¿Qué es el estrés?
Al
contrario de lo que popularmente se cree, el estrés no es simple agotamiento.
El estrés es un estado emocional en el que nos encontramos cuando tenemos
demasiadas tareas que hacer a un mismo tiempo. Las presiones sobrepasan nuestra
capacidad, y nos sentimos abrumados e impotentes. Ese estado de ansiedad nos
impide llevar a cabo de manera saludable las actividades cotidianas e incluso
nos quita el apetito y el sueño.
Como
todos deseamos agradar a los demás y recibir amor, el miedo a no conseguir lo que
se espera de nosotros nos hace esforzarnos más allá de nuestros límites, lo
cual, si se prolonga demasiado, acaba teniendo consecuencias negativas para
nuestra salud.
¡El estrés
es bueno!
El
estrés es esencialmente una inyección de energía adicional. Cuando los seres
humanos de épocas primitivas se enfrentaban a un peligro inminente sin tener
tiempo para prepararse, se veían obligados a tomar una decisión inmediata: huir
para salvar la vida o hacer frente al enemigo. Es un mecanismo de defensa, la
denominada respuesta de “huir o luchar”, que compartimos con los demás
mamíferos. Nuestro organismo pone en marcha una serie de reacciones --aumento
de los latidos del corazón y de la tensión arterial, mayor aporte de sangre a
los músculos, mayor agudeza visual-- a fin de prepararnos para la lucha.

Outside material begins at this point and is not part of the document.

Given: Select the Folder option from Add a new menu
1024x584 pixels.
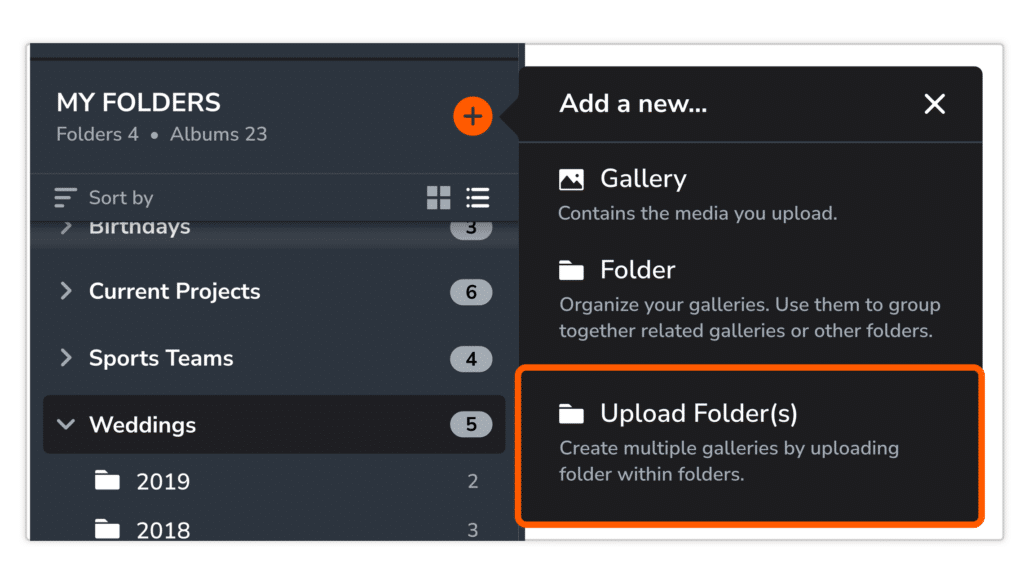Looking at the screenshot, I should [636, 268].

Además, para asegurarse de que nada nos distraiga, se inhiben otras funciones del cuerpo tales
como la digestiva.
Si
el estrés es energía, ¿por qué no aprovecharla? Podemos sentirnos estresados cuando
nos enfrentamos a una tarea nueva que desconocemos, a un examen importante, a una
entrevista que nos intimida, a una carga de trabajo que nos desborda... En
estos casos, lo más inteligente es recibir con los brazos abiertos el torrente
de vitalidad y de claridad mental que inunda nuestro organismo de pronto y
utilizarlo a nuestro favor, para obtener los mejores resultados.
Cuando el
estrés es malo
Ese
estado de excitación fue diseñado para durar poco tiempo; si se prolonga
demasiado, supone un tremendo desgaste y
acaba repercutiendo en nuestra salud fisica y psicológica, de modo que hay que
aprender a mantenerlo a raya. He aquí algunas sugerencias para controlar el
estrés:
- Busca
el origen, aprende a identificar las situaciones que te estresan en tu vida
diaria y escríbelas en un papel. El mero hecho de detectarlas y definirlas
ya nos ayuda a perderles el miedo.
- Desarrolla mecanismos para hacerle frente. Sé asertivo y flexible, prioriza las tareas, diferencia entre lo importante y lo urgente.
- Deja siempre un hueco específico para las tareas imprevistas o urgentes que puedan surgir.
- Sé dueño de tus estados de ánimo. Ríe y sonríe (el cerebro está interconectado con las expresiones faciales).
- En resumen: toma el control aplicando una energía calmada. Despertarás la admiración de los demás.